►

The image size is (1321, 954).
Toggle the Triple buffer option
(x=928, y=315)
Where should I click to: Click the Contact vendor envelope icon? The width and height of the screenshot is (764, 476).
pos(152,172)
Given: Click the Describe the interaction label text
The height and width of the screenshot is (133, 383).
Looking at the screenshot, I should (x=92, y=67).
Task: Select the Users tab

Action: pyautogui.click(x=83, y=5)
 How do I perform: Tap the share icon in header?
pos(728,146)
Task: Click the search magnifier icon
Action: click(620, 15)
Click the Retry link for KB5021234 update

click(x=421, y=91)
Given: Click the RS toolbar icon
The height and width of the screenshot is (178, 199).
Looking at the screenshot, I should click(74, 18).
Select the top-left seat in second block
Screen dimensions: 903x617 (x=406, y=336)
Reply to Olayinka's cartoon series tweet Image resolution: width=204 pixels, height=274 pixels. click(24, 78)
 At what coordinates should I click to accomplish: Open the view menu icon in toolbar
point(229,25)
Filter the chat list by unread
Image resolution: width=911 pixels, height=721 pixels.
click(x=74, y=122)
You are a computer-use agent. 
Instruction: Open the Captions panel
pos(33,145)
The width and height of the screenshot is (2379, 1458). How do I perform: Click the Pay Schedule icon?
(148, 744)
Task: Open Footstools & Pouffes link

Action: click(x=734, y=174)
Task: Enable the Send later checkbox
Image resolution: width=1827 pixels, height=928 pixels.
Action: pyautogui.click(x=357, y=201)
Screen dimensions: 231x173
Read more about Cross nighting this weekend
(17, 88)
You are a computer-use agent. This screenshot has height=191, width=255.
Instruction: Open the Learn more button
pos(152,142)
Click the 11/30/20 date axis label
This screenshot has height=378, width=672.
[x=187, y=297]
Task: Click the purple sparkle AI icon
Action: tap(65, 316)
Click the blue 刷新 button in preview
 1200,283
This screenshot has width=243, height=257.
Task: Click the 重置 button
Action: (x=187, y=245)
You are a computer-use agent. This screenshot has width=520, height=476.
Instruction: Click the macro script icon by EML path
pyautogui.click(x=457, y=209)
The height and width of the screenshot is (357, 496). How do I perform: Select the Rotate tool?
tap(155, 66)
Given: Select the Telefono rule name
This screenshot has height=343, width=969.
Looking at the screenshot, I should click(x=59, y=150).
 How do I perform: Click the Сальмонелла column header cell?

◄

▸ **AIM OF THE EXERCISE**:
Print every record exactly, so that each word matches what is written above.

▸ **RESPONSE BOX**:
The image size is (1321, 954).
Toggle the Triple buffer option
(x=928, y=315)
Where should I click to: Click the Contact vendor envelope icon? The width and height of the screenshot is (764, 476).
pos(152,172)
Given: Click the Describe the interaction label text
The height and width of the screenshot is (133, 383).
Looking at the screenshot, I should (x=92, y=67).
Task: Select the Users tab

Action: pyautogui.click(x=83, y=5)
 How do I perform: Tap the share icon in header?
pos(728,146)
Task: Click the search magnifier icon
Action: click(620, 15)
Click the Retry link for KB5021234 update

click(x=421, y=91)
Given: Click the RS toolbar icon
The height and width of the screenshot is (178, 199).
Looking at the screenshot, I should click(74, 18).
Select the top-left seat in second block
Screen dimensions: 903x617 (x=406, y=336)
Reply to Olayinka's cartoon series tweet Image resolution: width=204 pixels, height=274 pixels. click(24, 78)
 At what coordinates should I click to accomplish: Open the view menu icon in toolbar
point(229,25)
Filter the chat list by unread
Image resolution: width=911 pixels, height=721 pixels.
click(x=74, y=122)
You are a computer-use agent. 
Instruction: Open the Captions panel
pos(33,145)
The width and height of the screenshot is (2379, 1458). How do I perform: Click the Pay Schedule icon?
(148, 744)
Task: Open Footstools & Pouffes link

Action: click(x=734, y=174)
Task: Enable the Send later checkbox
Image resolution: width=1827 pixels, height=928 pixels.
Action: pyautogui.click(x=357, y=201)
Screen dimensions: 231x173
Read more about Cross nighting this weekend
(17, 88)
You are a computer-use agent. This screenshot has height=191, width=255.
Instruction: Open the Learn more button
pos(152,142)
Click the 11/30/20 date axis label
This screenshot has height=378, width=672.
[x=187, y=297]
Task: Click the purple sparkle AI icon
Action: tap(65, 316)
Click the blue 刷新 button in preview
 1200,283
This screenshot has width=243, height=257.
Task: Click the 重置 button
Action: (x=187, y=245)
You are a computer-use agent. This screenshot has width=520, height=476.
Instruction: Click the macro script icon by EML path
pyautogui.click(x=457, y=209)
The height and width of the screenshot is (357, 496). How do I perform: Select the Rotate tool?
tap(155, 66)
Given: Select the Telefono rule name
This screenshot has height=343, width=969.
Looking at the screenshot, I should click(x=59, y=150).
 How do I perform: Click the Сальмонелла column header cell?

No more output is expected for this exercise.